YOUR OBJECTIVE
What you copy should be the lines from the one with "Screen dimensions: 1183x671" through the end of the entries, word for word. Omit the pictures.

○ ○ ○ ○ ○ ○ ○

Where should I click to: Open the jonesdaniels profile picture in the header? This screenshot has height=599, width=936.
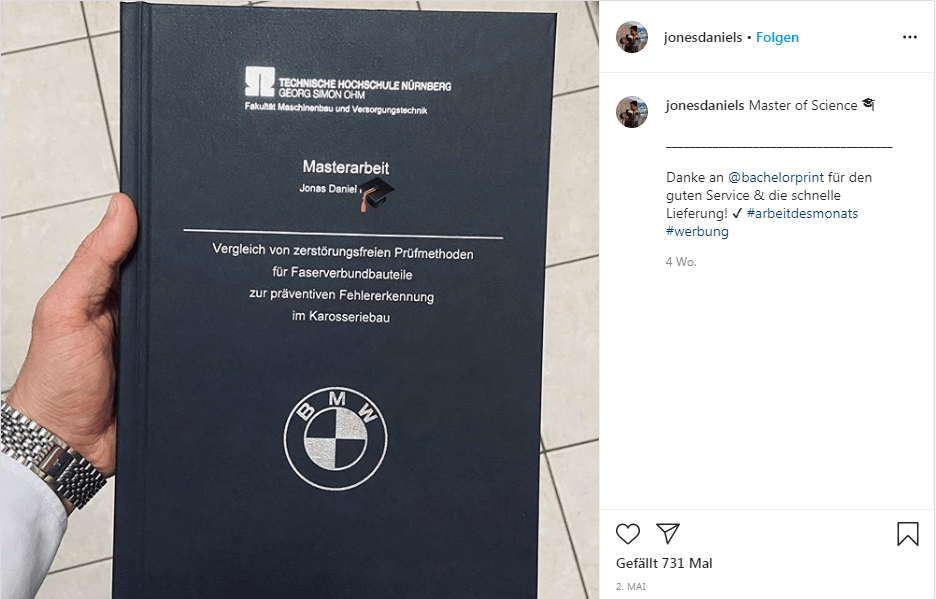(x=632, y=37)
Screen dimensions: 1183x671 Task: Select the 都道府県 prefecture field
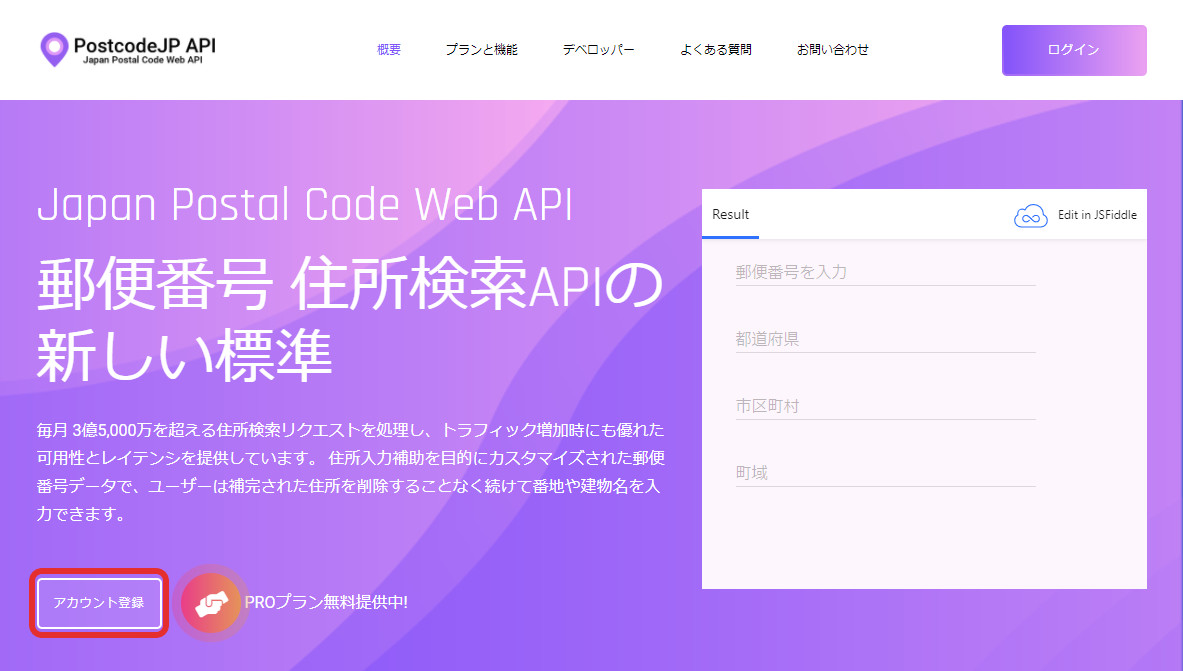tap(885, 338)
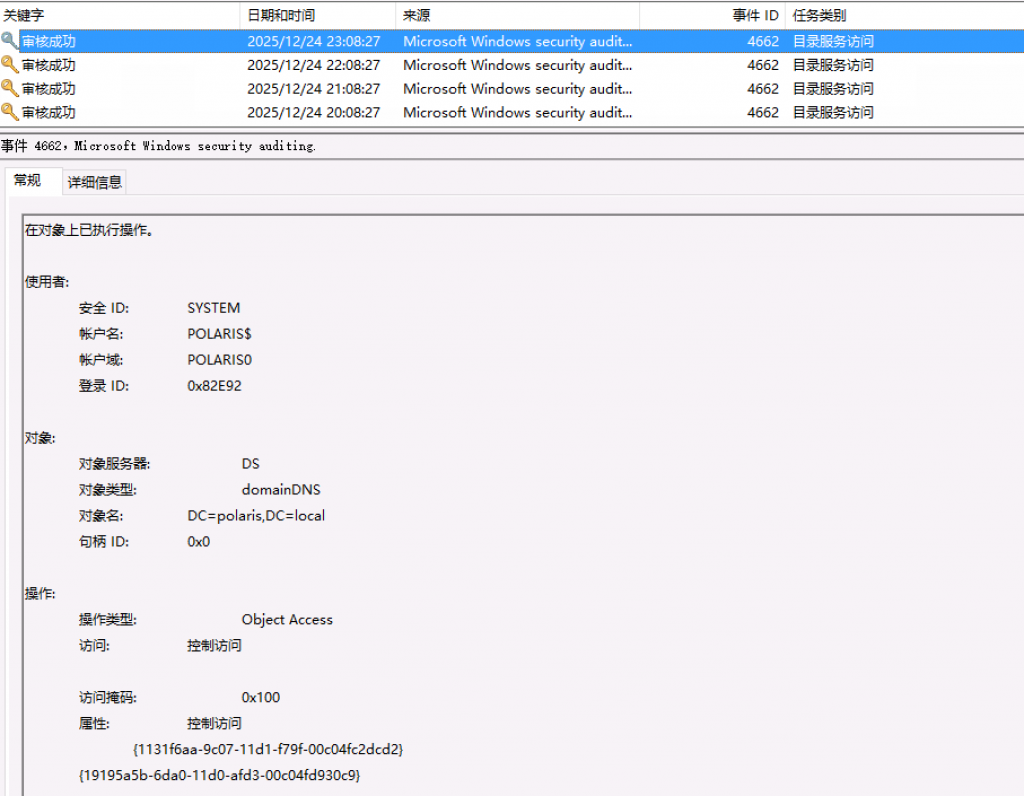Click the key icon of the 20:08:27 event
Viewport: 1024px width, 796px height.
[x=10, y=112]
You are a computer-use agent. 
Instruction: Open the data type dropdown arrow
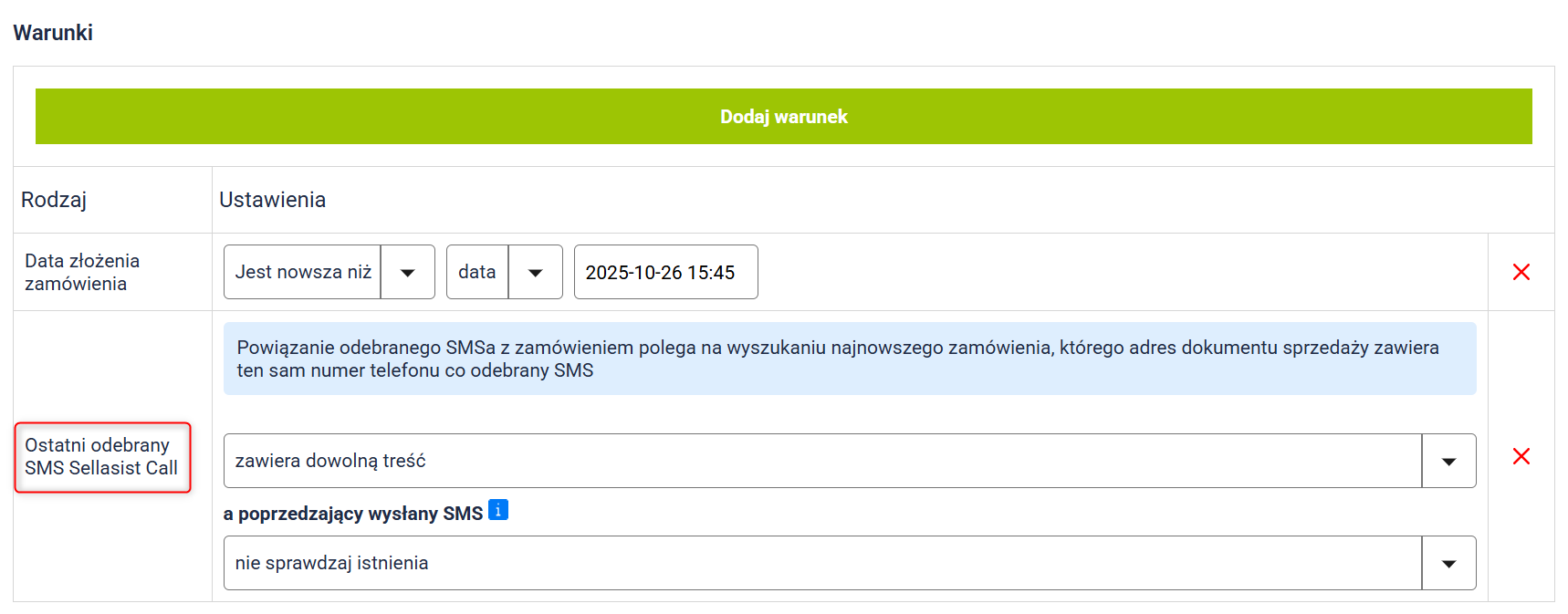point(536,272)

○ ○ ○ ○ ○ ○ ○

ANSWER SPACE
Screen dimensions: 1183x671 Task: Select the 都道府県 prefecture field
tap(885, 338)
Click the key icon of the 20:08:27 event
Viewport: 1024px width, 796px height.
[x=10, y=112]
You are a computer-use agent. 
Instruction: Open the data type dropdown arrow
point(536,272)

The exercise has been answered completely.